Start of EXCERPT

# Phanatik's Pursuit For An Adv



## phanatik (3/6/14)

Hey Vapers,

So this Ultra-Noob right here has been bitten by the vape-bug and I need to find an ADV urgently, as I find myself half or quarter-filling a tank with the juices I currently have, and then cleaning, drying and refilling my tank with something else.

Although I have some great juices nothing has really gripped me to say "Wow, I wanna go steady with you"

These are my impressions, please do comment if you can suggest something else or if I should be admitted to a mental asylum (eg of this would be stating that menthol tastes like vanilla).

Feellife Menthol Ice - Very nice and clean Menthol, not too sweet but overpowers the palate after a while

Feellife Turkish Tobacco - Used to the Liqua Turkish, which I would Mix with Menthol to give it some variation and cut the sweetness; THIS is very exotic and spicy, but not an ADV, as I find myself wanting a bit more of something, I don't know what.

Space Jam Andromeda - Great Fruity Flavour, but not an ADV

Space Jam Eclipse - I think this comes closest for me to an ADV, just enough tobacco and something nutty?

Aaaaand... GO!


----------



## vaalboy (3/6/14)

Seems like you enjoy a tobacco? Perhaps try VM4?

Reactions: Agree 1


----------



## crack2483 (3/6/14)

Get yourself some Vapour Mountain juices. VM4 is my ADV, and BerryBlaze. 

Sent from my SM-N9005 using Tapatalk

Reactions: Like 1


----------



## RIEFY (3/6/14)

phanatik said:


> Space Jam Eclipse - I think this comes closest for me to an ADV, just enough tobacco and something nutty?
> 
> Aaaaand... GO!



this just shows how subjective taste is. I got s bottle of this friday and filled up a tank I loved it for a couple of minutes even msged the seller to say I want more lol. then yesterday filled a tank and ended up chucking it down the drain.

End of EXCERPT
Start of DATA EXTRACT

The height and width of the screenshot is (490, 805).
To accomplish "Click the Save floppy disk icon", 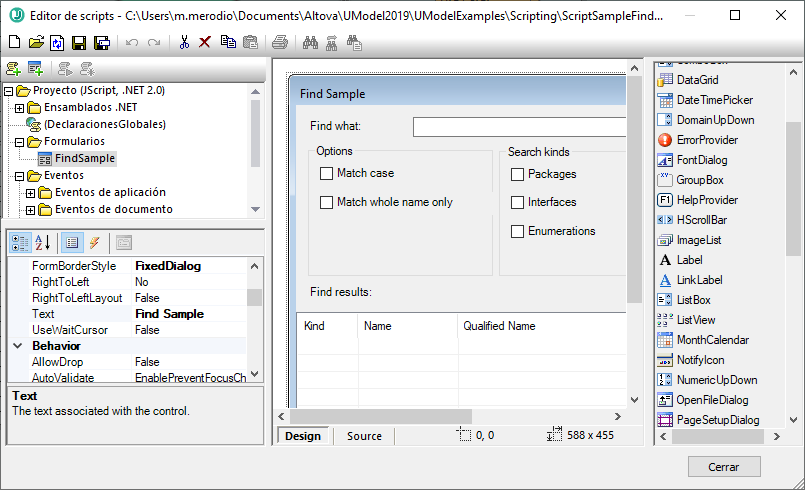I will [x=79, y=42].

End of DATA EXTRACT

▶ INSTRUCTIONS TO FOLLOW: Can you write out the entire forum thread above about phanatik's search for an ADV, word for word?

▶ THE COMPLETED TASK:
# Phanatik's Pursuit For An Adv



## phanatik (3/6/14)

Hey Vapers,

So this Ultra-Noob right here has been bitten by the vape-bug and I need to find an ADV urgently, as I find myself half or quarter-filling a tank with the juices I currently have, and then cleaning, drying and refilling my tank with something else.

Although I have some great juices nothing has really gripped me to say "Wow, I wanna go steady with you"

These are my impressions, please do comment if you can suggest something else or if I should be admitted to a mental asylum (eg of this would be stating that menthol tastes like vanilla).

Feellife Menthol Ice - Very nice and clean Menthol, not too sweet but overpowers the palate after a while

Feellife Turkish Tobacco - Used to the Liqua Turkish, which I would Mix with Menthol to give it some variation and cut the sweetness; THIS is very exotic and spicy, but not an ADV, as I find myself wanting a bit more of something, I don't know what.

Space Jam Andromeda - Great Fruity Flavour, but not an ADV

Space Jam Eclipse - I think this comes closest for me to an ADV, just enough tobacco and something nutty?

Aaaaand... GO!


----------



## vaalboy (3/6/14)

Seems like you enjoy a tobacco? Perhaps try VM4?

Reactions: Agree 1


----------



## crack2483 (3/6/14)

Get yourself some Vapour Mountain juices. VM4 is my ADV, and BerryBlaze. 

Sent from my SM-N9005 using Tapatalk

Reactions: Like 1


----------



## RIEFY (3/6/14)

phanatik said:


> Space Jam Eclipse - I think this comes closest for me to an ADV, just enough tobacco and something nutty?
> 
> Aaaaand... GO!



this just shows how subjective taste is. I got s bottle of this friday and filled up a tank I loved it for a couple of minutes even msged the seller to say I want more lol. then yesterday filled a tank and ended up chucking it down the drain.